About this exercise => Every line from the one with "780x1386 pixels. At" through the end of the material below, both ends included, should be transcribed exactly, without pictures.

Record excerpts =>

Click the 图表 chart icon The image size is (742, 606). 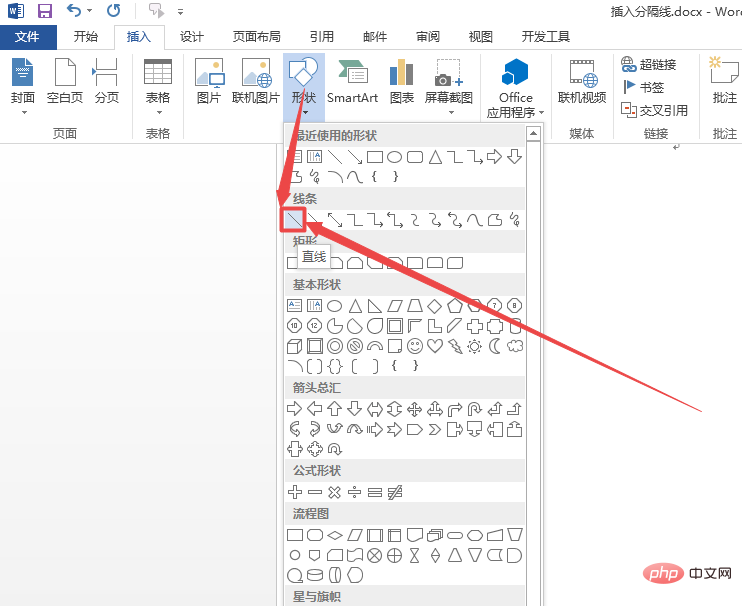click(x=402, y=81)
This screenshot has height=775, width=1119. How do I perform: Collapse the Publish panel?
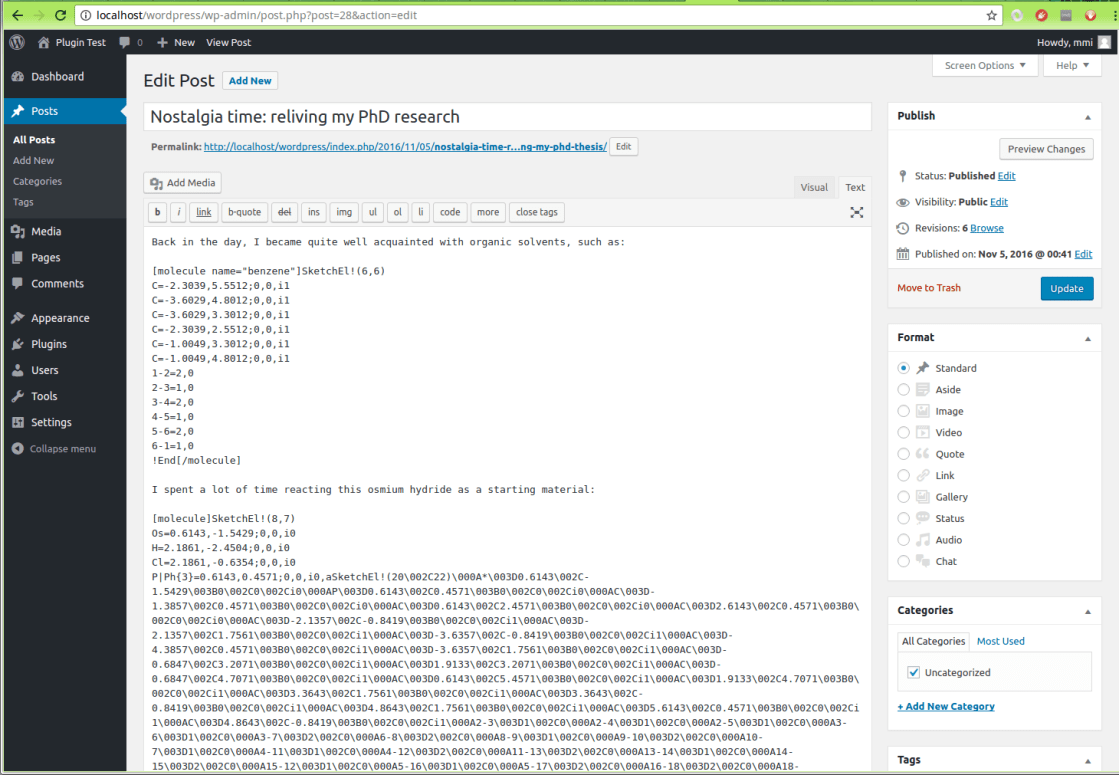(1088, 116)
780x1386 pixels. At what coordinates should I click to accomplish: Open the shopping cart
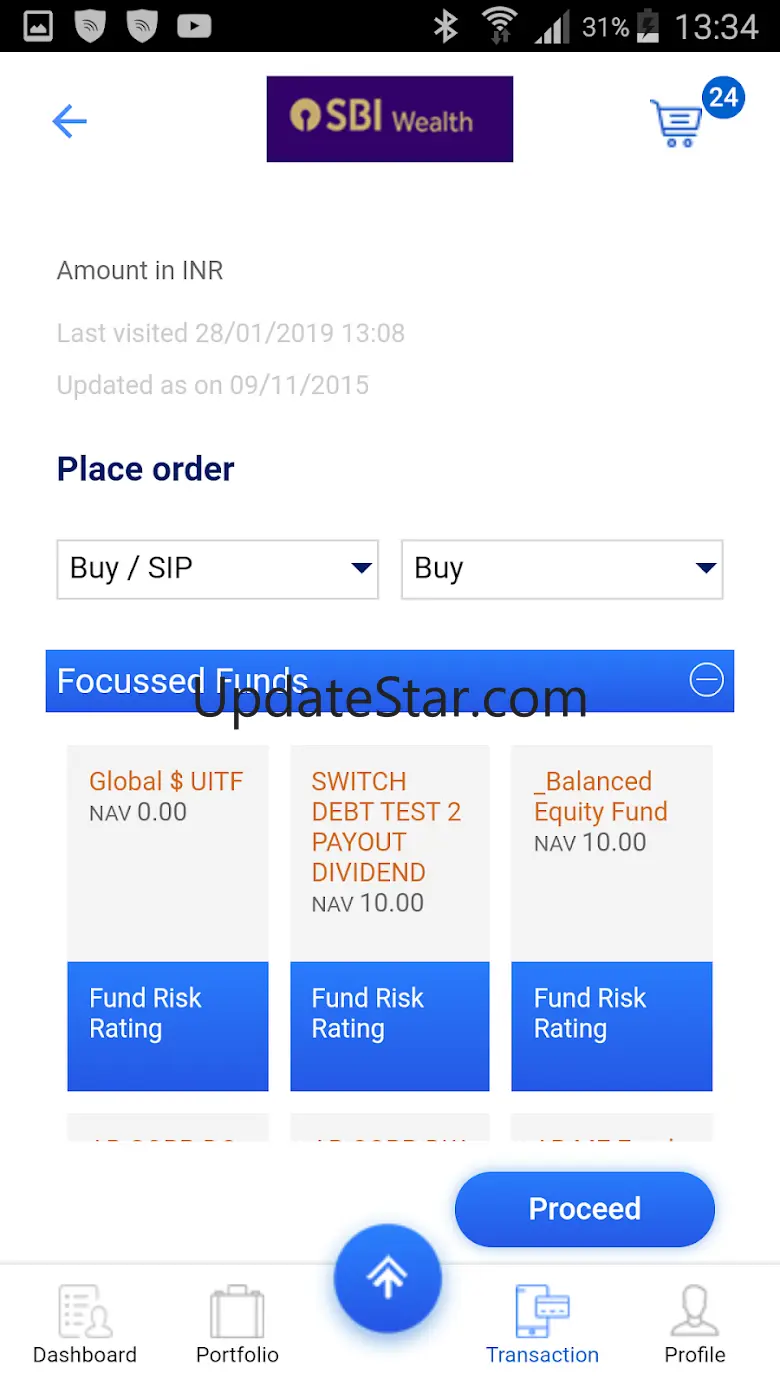pyautogui.click(x=678, y=124)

Exercise answer =>
780x1386 pixels. At what coordinates should I click to accomplish: Open the shopping cart
pyautogui.click(x=678, y=124)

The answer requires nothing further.